What are you listening to (podcast or music); reading; and watching/streaming?

I am a politics junkie and listen to numerous political podcasts every week, including some of my favorites  –  Slate’s Political Gabfest and Pod Save America. I love to read fiction especially before I go to bed to help take my brain away from all the stress and chaos of my days. Right now, I’m reading The Exiles, which is about a group of women in the 1840s who are exiled from England to what is now Australia and forge amazing relationships there.

I love TV as well – I’m eagerly awaiting Part II of the last season of Ozark. I also watch some light and silly shows to take my mind of things. I love the new season of Bridgerton, and just finished the last season of Emily in Paris. Both are less than highbrow, but great fun. Fun fact about me – I have a musical theater background and still love Broadway show tune music.

Okay, last but not least, you and your husband, along with your two amazing sons are hosting a lavish dinner party at your home. Name the three people – from any time in human history – who you’d invite.

Ruth Bader Ginsburg – one of my heroes. A woman who believed in change and institutions (two things sometimes people think are mutually exclusive, but they are not). A devoted mother and wife (frankly, I would love to have met Marty Ginsburg too!). An intellectual and legal giant.

Monty Williams, James Jones, Devin Booker and Chris Paul – Anyone who knows me knows that I am a huge Phoenix Suns fan.  I would love to have this basketball brain trust for dinner to hear all about how the magic that I see on the court happens.

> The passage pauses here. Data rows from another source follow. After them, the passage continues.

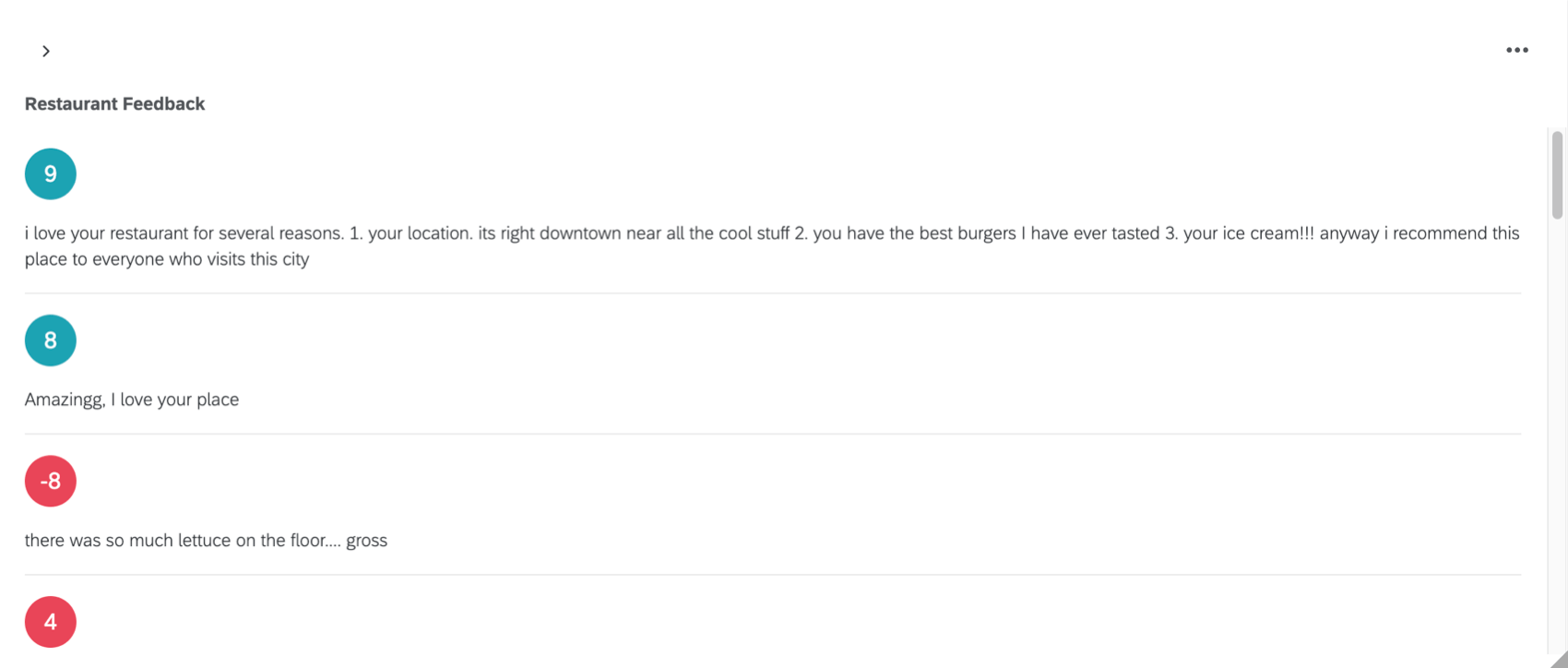Expand the panel using the chevron arrow
The height and width of the screenshot is (668, 1568).
coord(45,51)
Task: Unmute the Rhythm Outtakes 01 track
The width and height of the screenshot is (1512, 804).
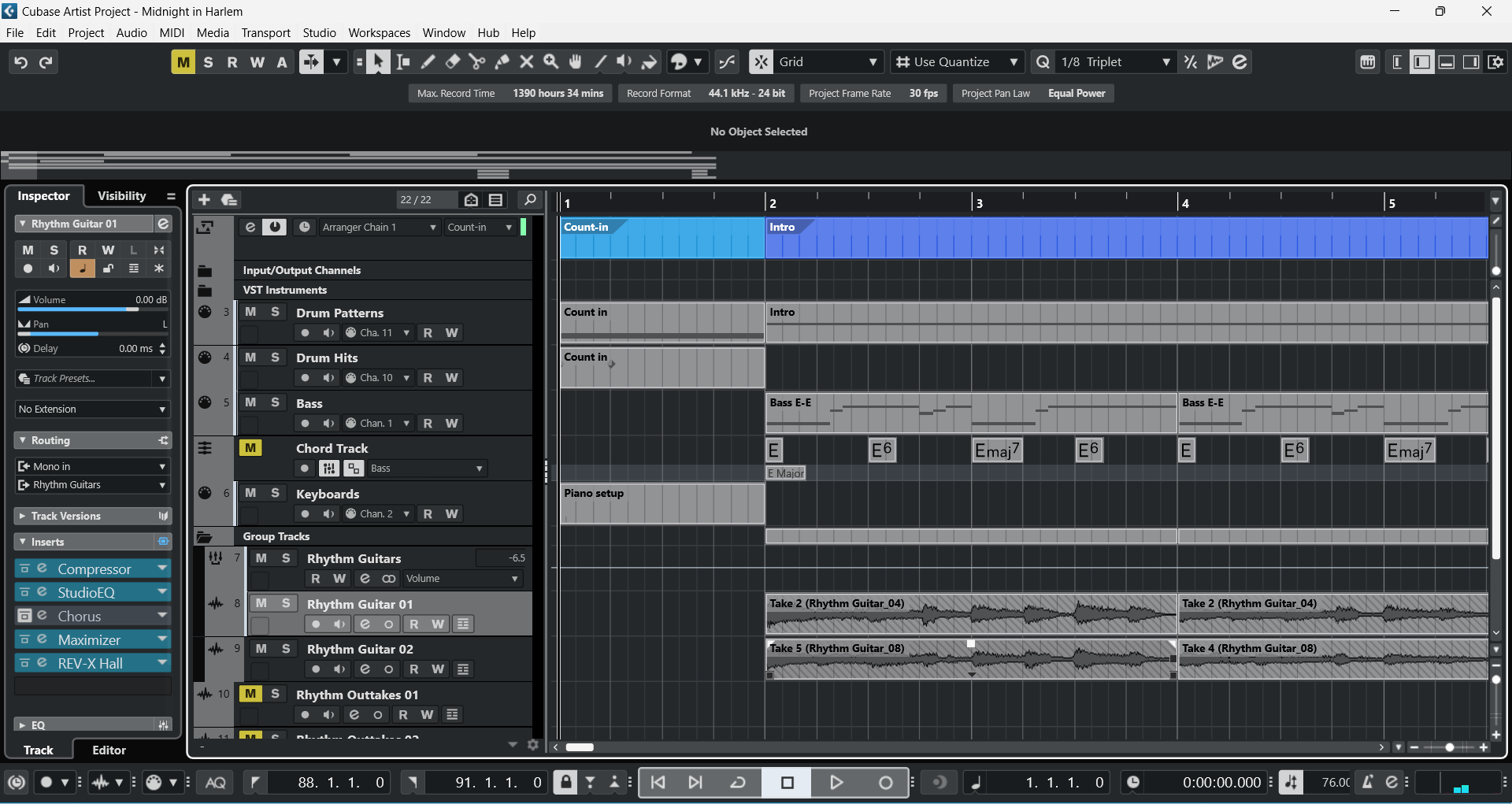Action: pos(250,694)
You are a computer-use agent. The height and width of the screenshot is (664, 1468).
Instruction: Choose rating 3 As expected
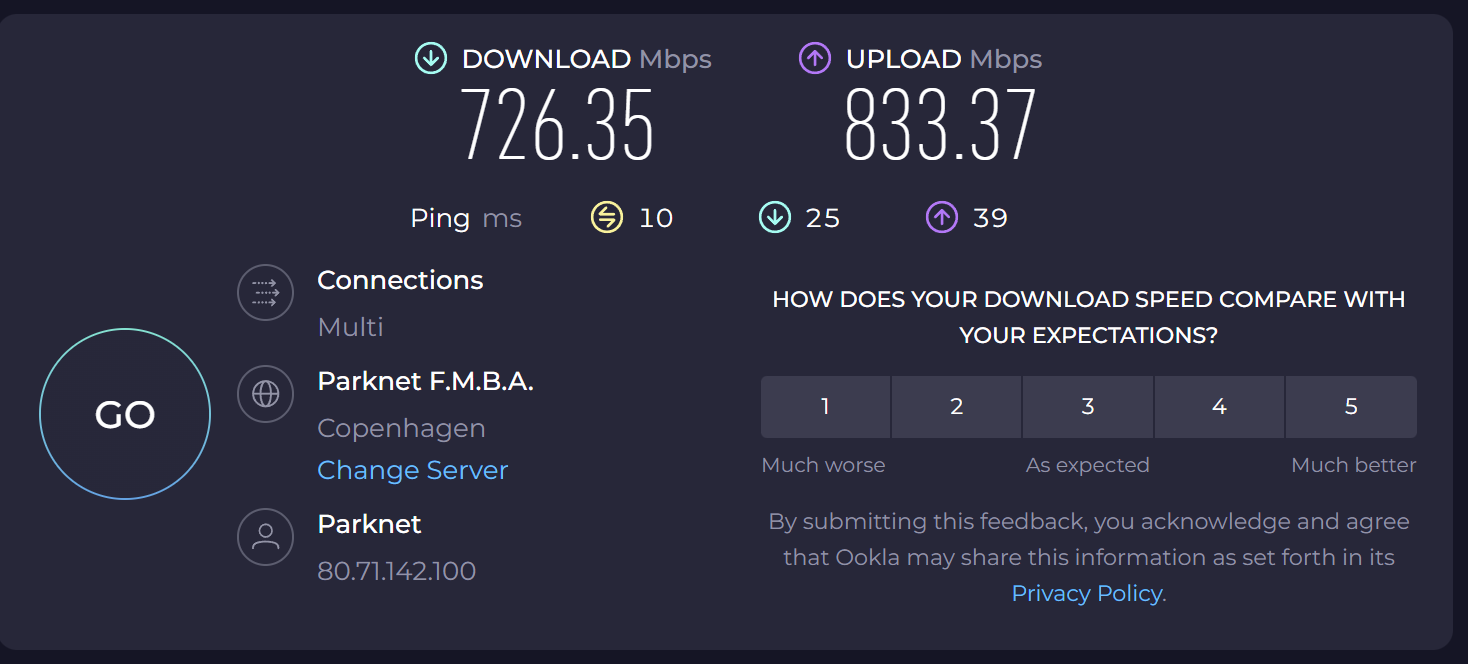(x=1088, y=407)
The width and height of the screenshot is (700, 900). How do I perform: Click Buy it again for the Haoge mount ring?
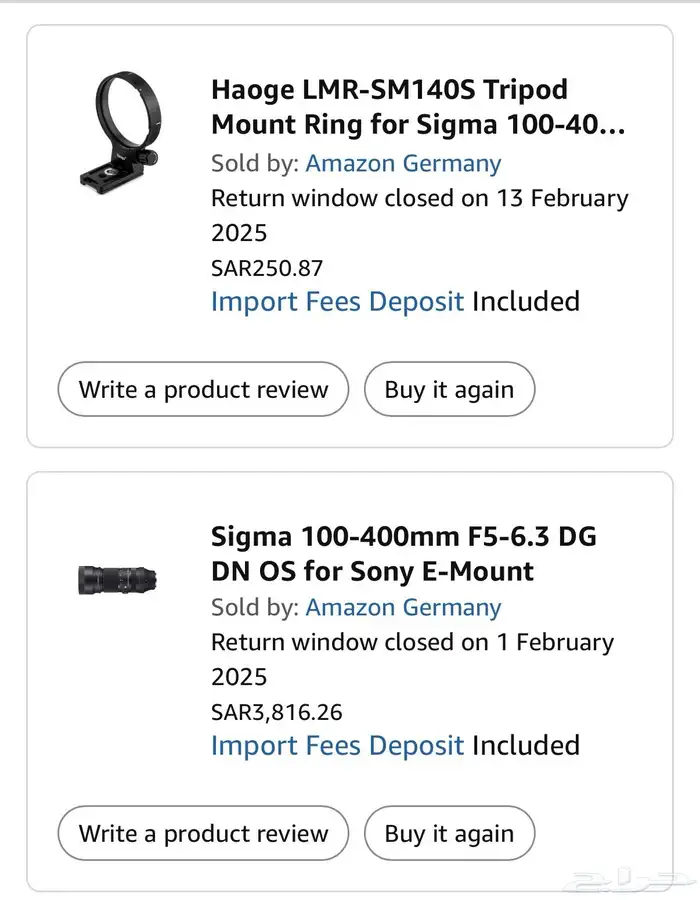click(x=449, y=389)
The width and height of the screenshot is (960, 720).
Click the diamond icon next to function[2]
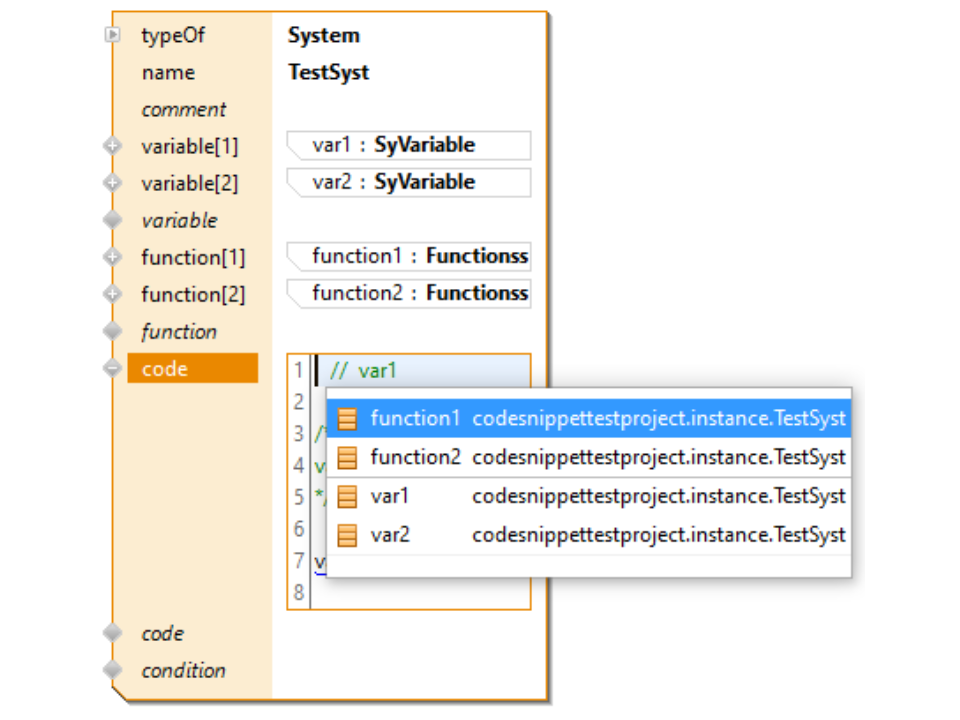pyautogui.click(x=113, y=295)
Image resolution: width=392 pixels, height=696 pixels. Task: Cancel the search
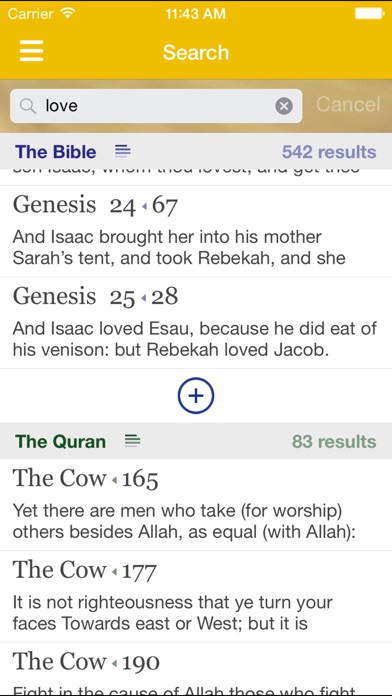(348, 105)
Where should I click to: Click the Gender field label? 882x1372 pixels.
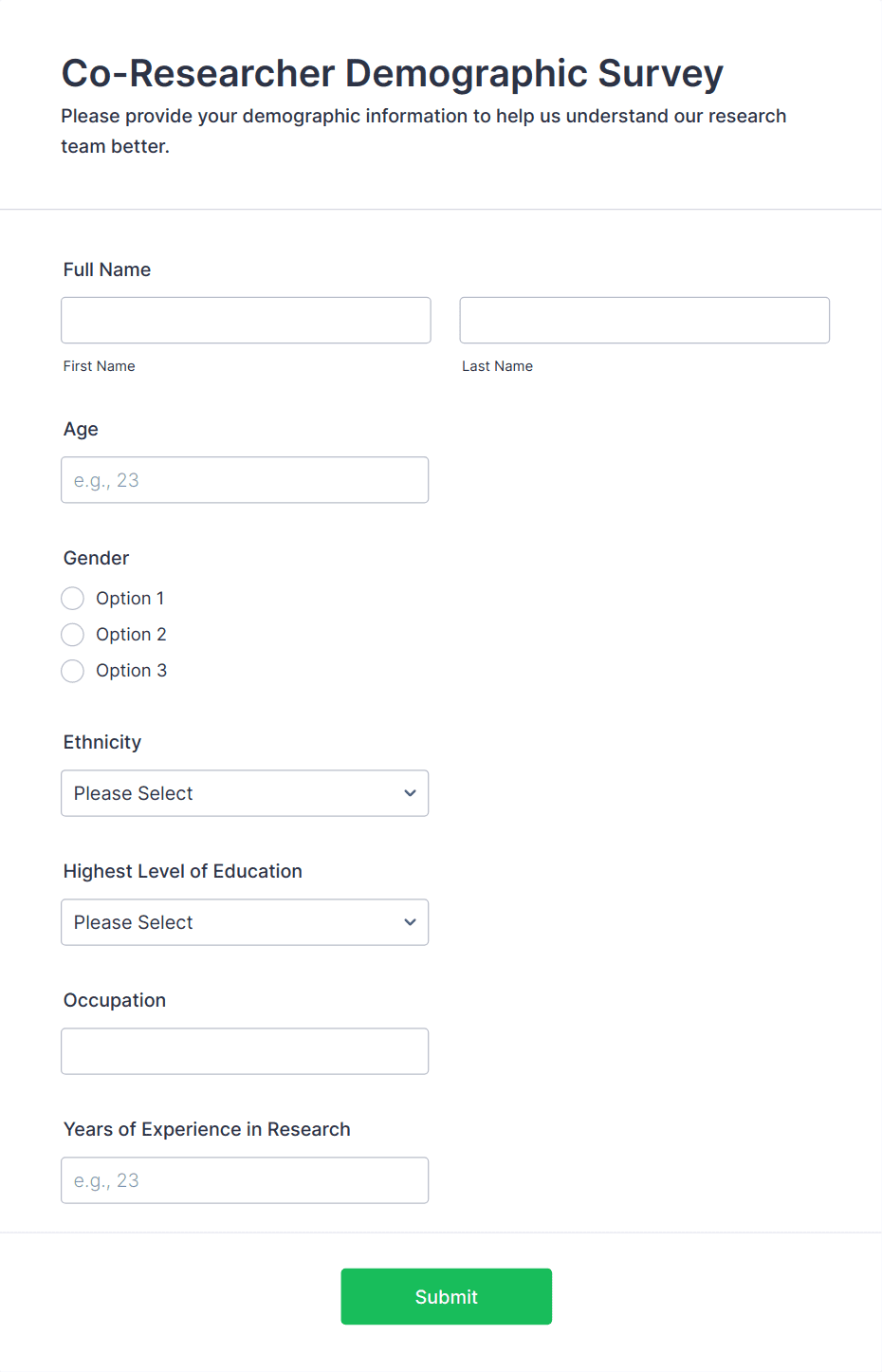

Elizabeth “Eliza” Hamilton – Alexander Hamilton gets all the glory and musicals written about him, but I find Eliza fascinating. Yes, she is a woman who was widowed at a young age with a number of children, but that isn’t her story. She is an extraordinary philanthropist who, among other things, devoted herself to establishing free schools for children in New York to become literate when their families couldn’t afford a private education, and she founded New York City’s first private home for orphaned children – all while raising her own family on her own. A pretty impressive woman.

Many thanks to Andrea for your inspiring insights!